-------- SUPPLIED MATERIAL --------

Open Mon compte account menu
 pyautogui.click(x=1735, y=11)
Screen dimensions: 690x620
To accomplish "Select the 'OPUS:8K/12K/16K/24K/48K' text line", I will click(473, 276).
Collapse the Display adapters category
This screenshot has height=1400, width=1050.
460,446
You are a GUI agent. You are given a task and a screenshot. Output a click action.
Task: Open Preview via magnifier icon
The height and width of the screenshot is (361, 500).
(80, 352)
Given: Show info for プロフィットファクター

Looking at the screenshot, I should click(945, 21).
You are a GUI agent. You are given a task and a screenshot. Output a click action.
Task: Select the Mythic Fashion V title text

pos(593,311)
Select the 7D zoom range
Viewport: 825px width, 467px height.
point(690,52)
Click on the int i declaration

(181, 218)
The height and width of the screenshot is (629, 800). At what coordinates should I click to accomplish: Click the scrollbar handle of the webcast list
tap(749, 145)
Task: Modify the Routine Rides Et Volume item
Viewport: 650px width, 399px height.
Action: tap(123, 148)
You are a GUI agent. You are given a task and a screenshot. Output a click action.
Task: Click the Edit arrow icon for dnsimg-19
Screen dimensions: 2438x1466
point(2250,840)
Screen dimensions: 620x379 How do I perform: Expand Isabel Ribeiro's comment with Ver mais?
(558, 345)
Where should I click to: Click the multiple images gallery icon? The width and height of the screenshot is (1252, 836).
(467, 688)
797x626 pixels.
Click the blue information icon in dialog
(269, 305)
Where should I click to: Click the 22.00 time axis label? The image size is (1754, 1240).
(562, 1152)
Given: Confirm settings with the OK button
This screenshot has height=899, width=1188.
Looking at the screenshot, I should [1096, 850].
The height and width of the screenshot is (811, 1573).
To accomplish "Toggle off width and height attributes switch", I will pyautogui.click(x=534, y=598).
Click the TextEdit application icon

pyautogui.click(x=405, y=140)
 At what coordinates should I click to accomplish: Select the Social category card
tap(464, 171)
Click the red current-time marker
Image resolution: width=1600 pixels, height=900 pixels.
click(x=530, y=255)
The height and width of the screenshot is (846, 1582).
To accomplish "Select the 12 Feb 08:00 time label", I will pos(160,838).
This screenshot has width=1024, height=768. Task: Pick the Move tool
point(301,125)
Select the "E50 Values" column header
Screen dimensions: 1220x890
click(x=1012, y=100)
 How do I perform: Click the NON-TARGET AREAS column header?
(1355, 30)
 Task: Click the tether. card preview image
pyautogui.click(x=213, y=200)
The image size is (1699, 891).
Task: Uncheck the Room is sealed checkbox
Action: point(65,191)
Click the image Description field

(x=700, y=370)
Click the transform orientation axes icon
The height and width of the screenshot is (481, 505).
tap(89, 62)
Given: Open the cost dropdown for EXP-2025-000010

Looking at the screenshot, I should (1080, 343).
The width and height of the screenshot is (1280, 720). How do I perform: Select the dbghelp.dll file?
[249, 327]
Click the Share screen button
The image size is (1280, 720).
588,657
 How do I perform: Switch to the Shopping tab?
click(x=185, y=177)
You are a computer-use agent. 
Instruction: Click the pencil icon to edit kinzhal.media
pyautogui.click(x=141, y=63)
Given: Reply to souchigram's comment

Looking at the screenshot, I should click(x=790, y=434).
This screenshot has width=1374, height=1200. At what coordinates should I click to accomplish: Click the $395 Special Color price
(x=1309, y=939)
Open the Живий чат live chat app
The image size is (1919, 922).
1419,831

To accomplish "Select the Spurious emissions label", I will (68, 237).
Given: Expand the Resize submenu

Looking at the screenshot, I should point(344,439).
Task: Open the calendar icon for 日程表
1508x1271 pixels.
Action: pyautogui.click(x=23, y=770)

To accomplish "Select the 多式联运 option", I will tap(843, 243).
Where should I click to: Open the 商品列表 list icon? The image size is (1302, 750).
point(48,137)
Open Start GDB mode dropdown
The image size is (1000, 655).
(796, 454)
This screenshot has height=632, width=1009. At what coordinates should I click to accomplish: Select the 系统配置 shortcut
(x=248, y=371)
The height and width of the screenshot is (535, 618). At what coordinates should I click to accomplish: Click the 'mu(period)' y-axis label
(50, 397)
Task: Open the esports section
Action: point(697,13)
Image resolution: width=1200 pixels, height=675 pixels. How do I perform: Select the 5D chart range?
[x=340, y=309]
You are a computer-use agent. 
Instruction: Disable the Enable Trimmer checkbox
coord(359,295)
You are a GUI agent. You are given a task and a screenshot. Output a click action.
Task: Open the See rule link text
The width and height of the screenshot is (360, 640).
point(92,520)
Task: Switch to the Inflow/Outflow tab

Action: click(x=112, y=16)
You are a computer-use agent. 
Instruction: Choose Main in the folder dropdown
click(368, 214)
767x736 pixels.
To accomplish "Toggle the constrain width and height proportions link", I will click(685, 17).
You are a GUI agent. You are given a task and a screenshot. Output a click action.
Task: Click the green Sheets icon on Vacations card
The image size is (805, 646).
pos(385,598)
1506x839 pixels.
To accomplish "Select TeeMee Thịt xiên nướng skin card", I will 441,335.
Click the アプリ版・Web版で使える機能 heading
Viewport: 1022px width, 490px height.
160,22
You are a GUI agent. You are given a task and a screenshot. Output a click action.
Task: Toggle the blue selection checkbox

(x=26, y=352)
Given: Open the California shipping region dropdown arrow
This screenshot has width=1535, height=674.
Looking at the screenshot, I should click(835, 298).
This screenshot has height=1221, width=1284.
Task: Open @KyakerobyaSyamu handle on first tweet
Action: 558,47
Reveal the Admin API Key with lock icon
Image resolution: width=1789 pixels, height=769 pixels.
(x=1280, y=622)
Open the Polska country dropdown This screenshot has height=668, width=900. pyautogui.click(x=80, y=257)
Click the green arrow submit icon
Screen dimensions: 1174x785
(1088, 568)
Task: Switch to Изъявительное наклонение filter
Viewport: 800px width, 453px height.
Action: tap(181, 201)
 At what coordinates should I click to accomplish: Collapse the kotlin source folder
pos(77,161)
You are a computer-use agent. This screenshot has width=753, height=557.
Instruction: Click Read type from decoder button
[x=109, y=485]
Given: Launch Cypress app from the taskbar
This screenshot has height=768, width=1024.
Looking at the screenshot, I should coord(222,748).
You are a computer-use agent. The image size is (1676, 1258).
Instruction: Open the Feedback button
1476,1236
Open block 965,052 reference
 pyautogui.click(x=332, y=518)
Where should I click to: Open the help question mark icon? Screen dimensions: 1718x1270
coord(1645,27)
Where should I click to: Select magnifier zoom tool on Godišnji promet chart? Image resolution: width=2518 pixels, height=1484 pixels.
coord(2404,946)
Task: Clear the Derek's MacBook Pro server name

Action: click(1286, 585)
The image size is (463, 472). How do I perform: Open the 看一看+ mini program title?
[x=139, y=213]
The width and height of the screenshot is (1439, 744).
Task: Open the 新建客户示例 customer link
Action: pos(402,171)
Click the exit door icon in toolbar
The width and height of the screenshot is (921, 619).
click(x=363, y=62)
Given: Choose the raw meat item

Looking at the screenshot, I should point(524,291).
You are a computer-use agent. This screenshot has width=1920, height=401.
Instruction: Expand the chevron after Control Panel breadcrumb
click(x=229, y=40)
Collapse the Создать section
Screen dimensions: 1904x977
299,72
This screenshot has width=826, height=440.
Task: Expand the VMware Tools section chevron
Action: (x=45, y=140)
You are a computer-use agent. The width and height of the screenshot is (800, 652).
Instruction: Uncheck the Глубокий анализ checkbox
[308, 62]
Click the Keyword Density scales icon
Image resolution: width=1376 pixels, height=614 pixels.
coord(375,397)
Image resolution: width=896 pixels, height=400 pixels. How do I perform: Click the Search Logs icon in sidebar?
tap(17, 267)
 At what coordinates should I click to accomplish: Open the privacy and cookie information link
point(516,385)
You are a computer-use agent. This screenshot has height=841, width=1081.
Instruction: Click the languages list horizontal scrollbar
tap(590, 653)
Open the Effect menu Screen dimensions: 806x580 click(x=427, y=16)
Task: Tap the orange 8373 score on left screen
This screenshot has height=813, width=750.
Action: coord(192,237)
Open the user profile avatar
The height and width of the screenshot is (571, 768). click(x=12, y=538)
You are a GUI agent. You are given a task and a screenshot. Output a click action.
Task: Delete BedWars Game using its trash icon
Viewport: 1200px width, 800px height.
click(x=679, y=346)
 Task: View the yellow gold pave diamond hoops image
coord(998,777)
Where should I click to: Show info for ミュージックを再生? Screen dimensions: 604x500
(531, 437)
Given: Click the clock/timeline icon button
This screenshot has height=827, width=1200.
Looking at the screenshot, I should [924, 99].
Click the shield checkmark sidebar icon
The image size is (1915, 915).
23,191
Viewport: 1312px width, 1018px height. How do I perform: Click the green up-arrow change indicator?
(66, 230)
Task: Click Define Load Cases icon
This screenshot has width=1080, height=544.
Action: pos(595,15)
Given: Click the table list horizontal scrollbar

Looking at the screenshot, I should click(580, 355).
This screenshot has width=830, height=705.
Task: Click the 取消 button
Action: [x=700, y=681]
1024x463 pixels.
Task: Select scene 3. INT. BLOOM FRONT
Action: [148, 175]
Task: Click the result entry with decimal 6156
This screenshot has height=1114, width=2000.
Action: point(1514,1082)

--------

After counting the lines above that include the word "computer", give only the number.

8